The midpoint of diagonal AC is (d/2, c/2) and the midpoint of diagonal BD is ((a+ b)/2, c/2). Since the two midpoints have the same y coordinate the line through them is parallel to the x-axis and so parallel to the two parallel sides of the trapezium.

The distance between the two midpoints is (a+b)/2- d/2= (a+b- d)/2. The length of AB is a and the length of CD is d- b. The difference in lengths is a- (d- b)= a+ b- d.

OK perhaps I should have started this off with the diagram I drew (it is attached).

Perhaps I typed up the question wrong (I don't have it right now), but the diagram goes with the working above, if you could please take a look at it.

 

[LCKurtz]

OK perhaps I should have started this off with the diagram I drew (it is attached).

Perhaps I typed up the question wrong (I don't have it right now), but the diagram goes with the working above, if you could please take a look at it.

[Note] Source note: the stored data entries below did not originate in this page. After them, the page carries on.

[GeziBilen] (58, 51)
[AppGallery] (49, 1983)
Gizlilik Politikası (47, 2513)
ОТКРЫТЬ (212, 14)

That is the diagram I used for post #5, to which you responded in post #6 "nevermind", whatever that is supposed to mean. You never did address the issue of whether you understood the problem is stated incorrectly or that the proof is apparent from what I posted.

 

[synkk]

That is the diagram I used for post #5, to which you responded in post #6 "nevermind", whatever that is supposed to mean. You never did address the issue of whether you understood the problem is stated incorrectly or that the proof is apparent from what I posted.

I understand the problem is stated incorrectly, but I'm still confused as why they used a unit vector. I don't think you took A to be the origin, else you would not have gotten (b-a) in your expression.